Photo: Zachary Ziegler

University of Arizona scientists are working to help one of Arizona’s major tourism industries be friendlier to the desert environment.

With more than 40 golf courses in the Tucson area alone, and many more statewide, Arizona’s Golf Industry Association is responsible for an estimated $3.5 million of the state’s economy and nearly 20,000 jobs.

Maintenance of all that grass can be a major drain on the area’s limited water supply.

Paul Brown from the UA's Karsten Turf Grass Research Facility is trying to find a solution.

A few years ago, Brown and the rest of the team at the Karsten started a study to look at how various turf grasses would perform under less than optimal irrigation rates.

rows of grass dying

Photo: Zachary Ziegler

The rows of grass in the experiment die off at varying rates of water stressing.

They hope their research will help Arizona keep the money, jobs and scenery that the grass brings without using more water than necessary.

“We can get down to around 75 percent of optimal irrigation and the grass still looks pretty good,” Brown said.

He experiments with seven varieties of grass: four kinds of Bermuda grass and three new types of paspalum, which could someday take the Bermuda’s place.

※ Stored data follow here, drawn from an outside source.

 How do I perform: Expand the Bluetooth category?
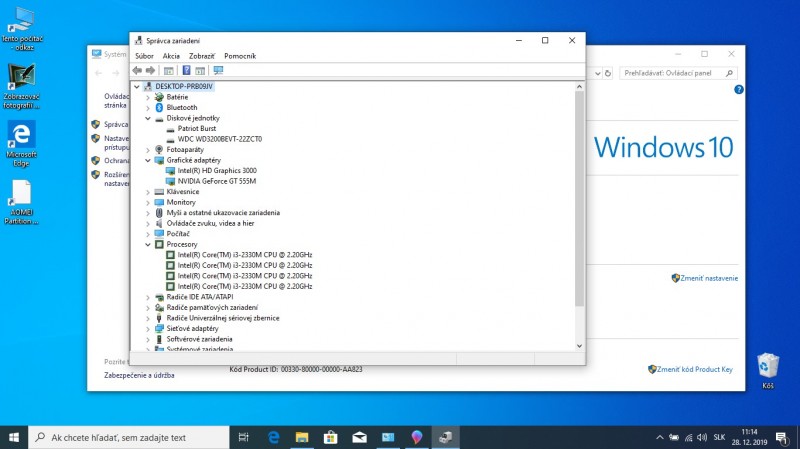148,108
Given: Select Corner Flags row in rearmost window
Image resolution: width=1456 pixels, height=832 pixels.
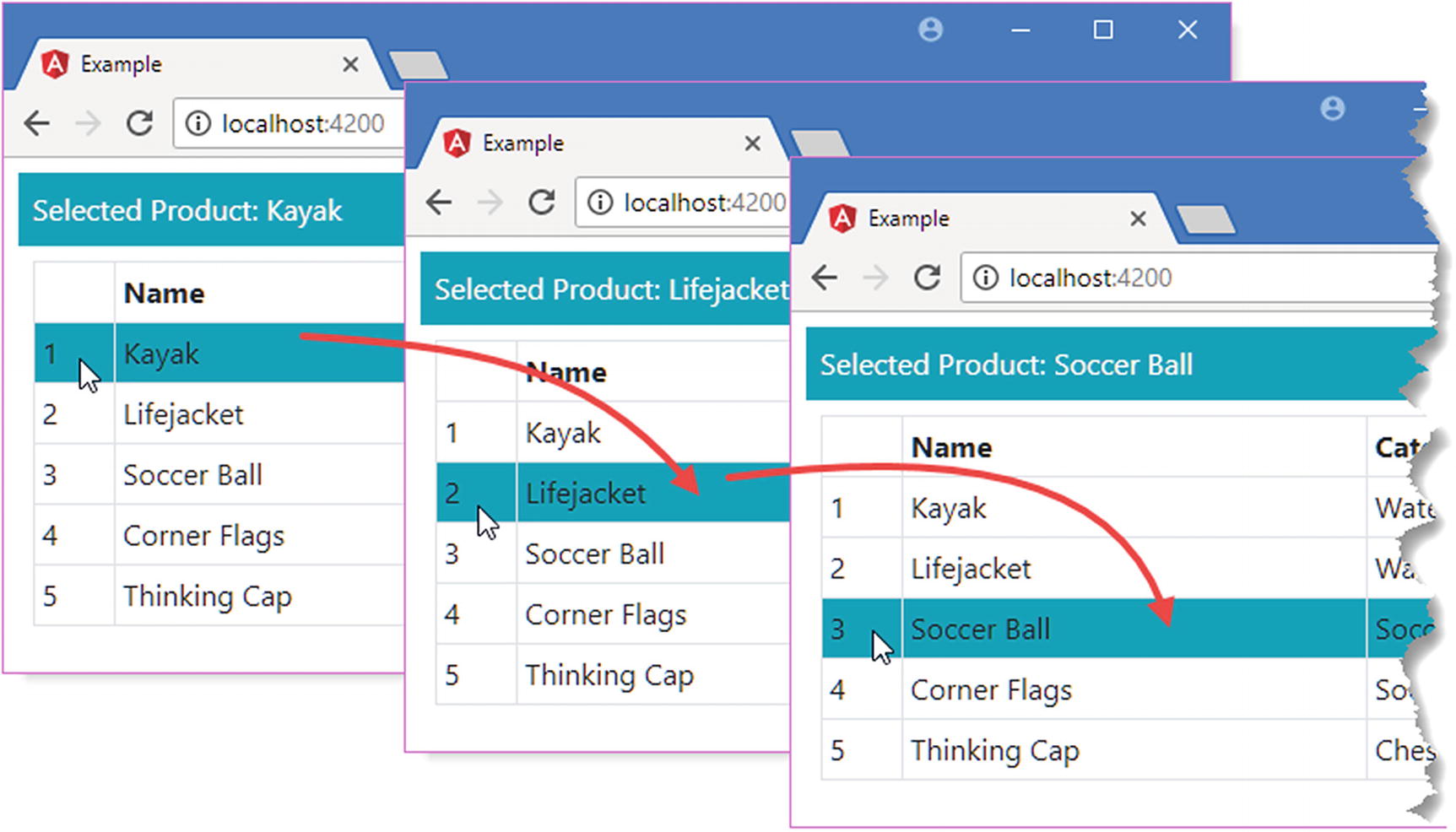Looking at the screenshot, I should pyautogui.click(x=203, y=536).
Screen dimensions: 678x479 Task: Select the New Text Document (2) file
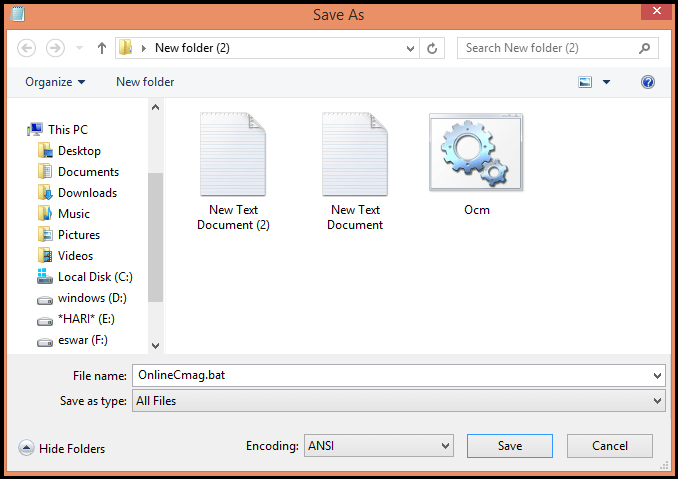point(233,170)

For the research, Brown uses a linear grading irrigation system. It waters grass so the area near the sprinkler heads gets more water than those further out.

grass flags

Photo: Zachary Ziegler

The plots of grass gradually decreases in water from 125% of the optimal amount of water at the top to 50% at the bottom.

However, Brown said, hydration is not the only problem.

He said that, as irrigation water is applied, salt from either surface water or ground water is also applied.

“These are dissolved salts that are naturally in the water supplies,” Brown said. “They are not removed by the plants sufficiently enough to eliminate them...salts will slowly build up over time.”

This causes a problem because salt keeps water from getting into the soil, and is a mineral the plants don’t need. Too much salt on the ground will eventually kill the plants, meaning they need to be diluted periodically by rain.

Since the salt comes from ground water, using less of it means there is less salt to be washed away.

This would be helpful to cities, such as Yuma and Phoenix, which are much drier than the Tucson area.

Dying grass rows

Photo: Zachary Ziegler

The grasses in the experiment start showing that they lack water around 75% of optimal amounts.

The Bermuda grasses seem to hold up well with less water, however the paspalums appear to need something closer to the optimal amount.

The paspalums also deal with salt better, making them better suited to drier climates that don’t have as much rain to wash away salt. But Brown said they need more time to do research.

“The truth is that salt levels are not high enough in these deficit zones to seriously damage the growth of Bermuda grass or paspalum,” Brown said. “We just haven’t gotten there and that’s why this needs to be a longer-term study.”